Modified: December 28, 2025
continual learning objectives
This page is from my personal notes, and has not been specifically reviewed for public consumption. It might be incomplete, wrong, outdated, or stupid. Caveat lector.in addition to architectures, infra, etc, the bigger question for a continual learning system is: what are we even doing here?
what is the objective for 'test-time training'? for a learning system in general? no rewards are observed at test time. so we're not doing explicit RL. and we're also not doing pure prediction in the naive sense
do we just think of it as an extension of context window? ie, are we just meta-learning? we have a system whose behavior is parameterized and we just train it on a barrage of different long-context tasks. eg: coding in large codebases, long-running agentic tasks (proving hard math, etc)
basically, we'll have metrics and hillclimb on them. then we'll saturate the metrics and we'll need new metrics
ultimately of course the objective is survival / reproduction. do people like the system and want to continue using it? but for design purposes we need proxies for that.
the difficulty with meta-learning is that it gets more expensive as the context gets longer.

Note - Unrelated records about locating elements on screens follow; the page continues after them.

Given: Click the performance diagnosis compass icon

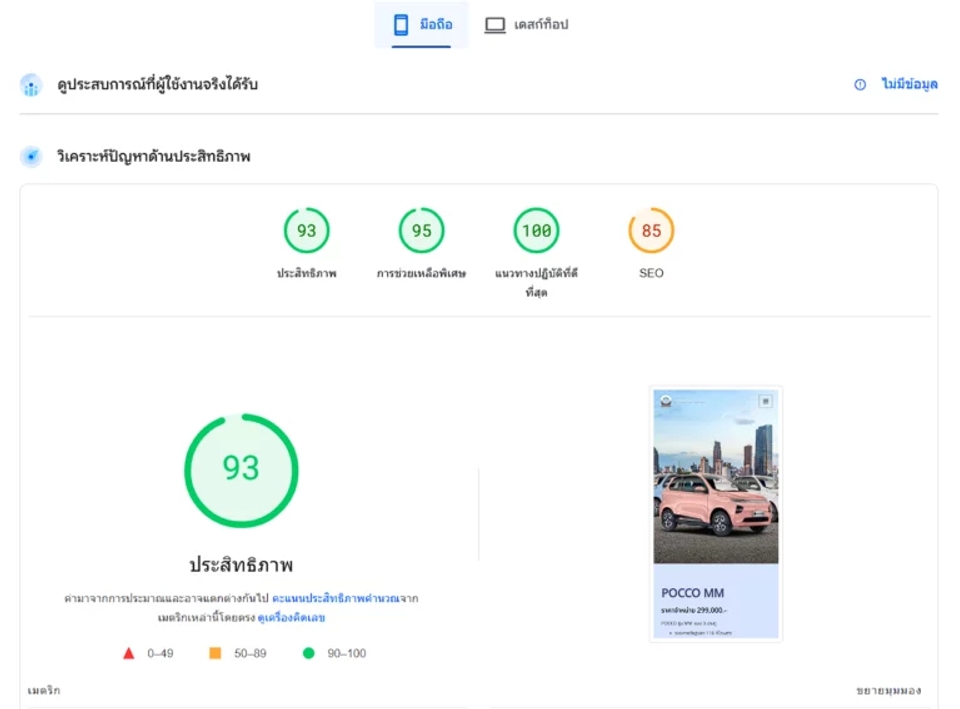Looking at the screenshot, I should [31, 156].
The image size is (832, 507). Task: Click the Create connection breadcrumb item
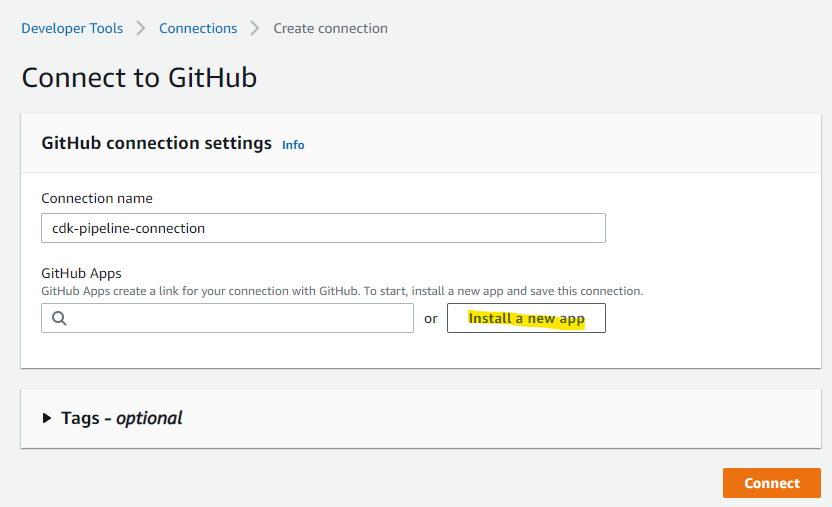pos(331,28)

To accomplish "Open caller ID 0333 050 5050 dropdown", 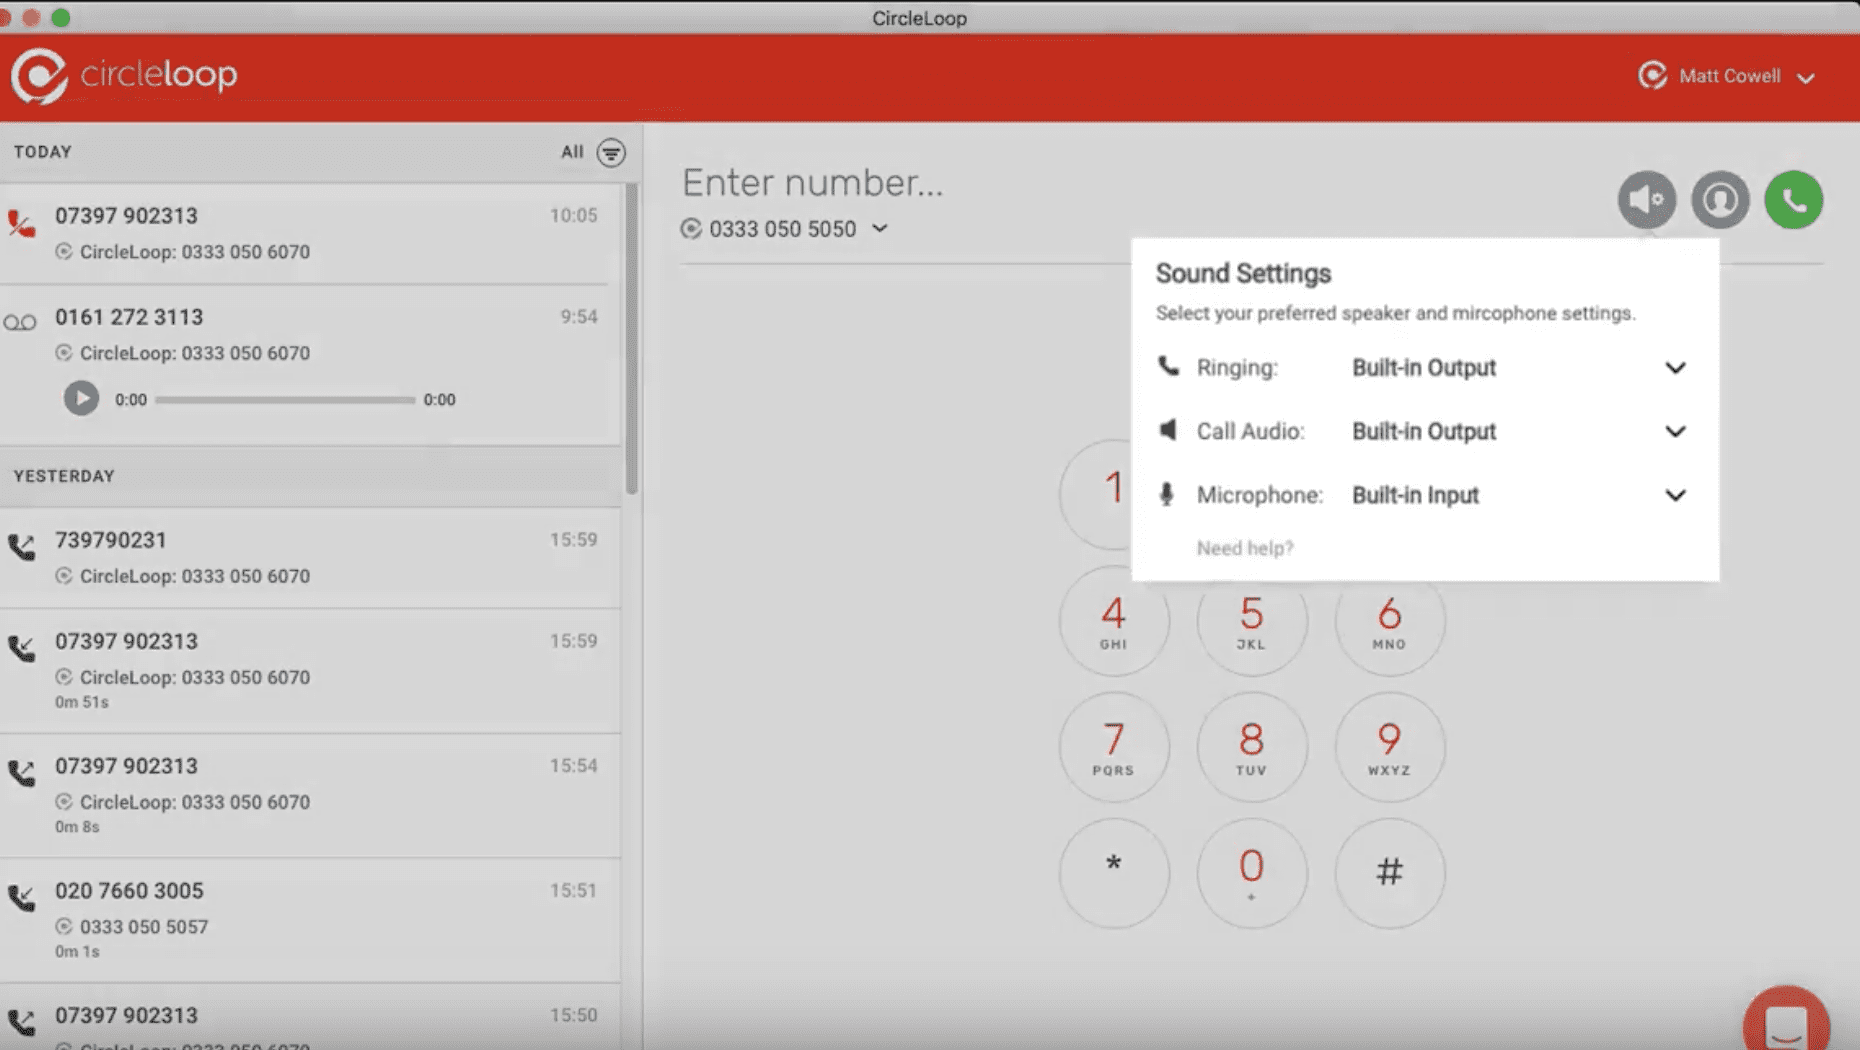I will pos(880,229).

so you have to hope that we generalize to longer contexts
does the bitter lesson runs into trouble here? we want methods that scale with increasing compute and data. but once we're trying to train things to act on months- or years-long timelines, we actually can't easily scale the amount of data, because it takes months or years to do each rollout.
coding and math still seem like the answers here: we can say, "write an operating system", "prove this complicated theorem", etc - tasks that represent years of work - and potentially simulate them in a much shorter amount of time. and maybe the learning capabilities we get here generalize, or at least begin to generalize.
this leaves open the question of how we train learning agents to do these sorts of ambitious tasks.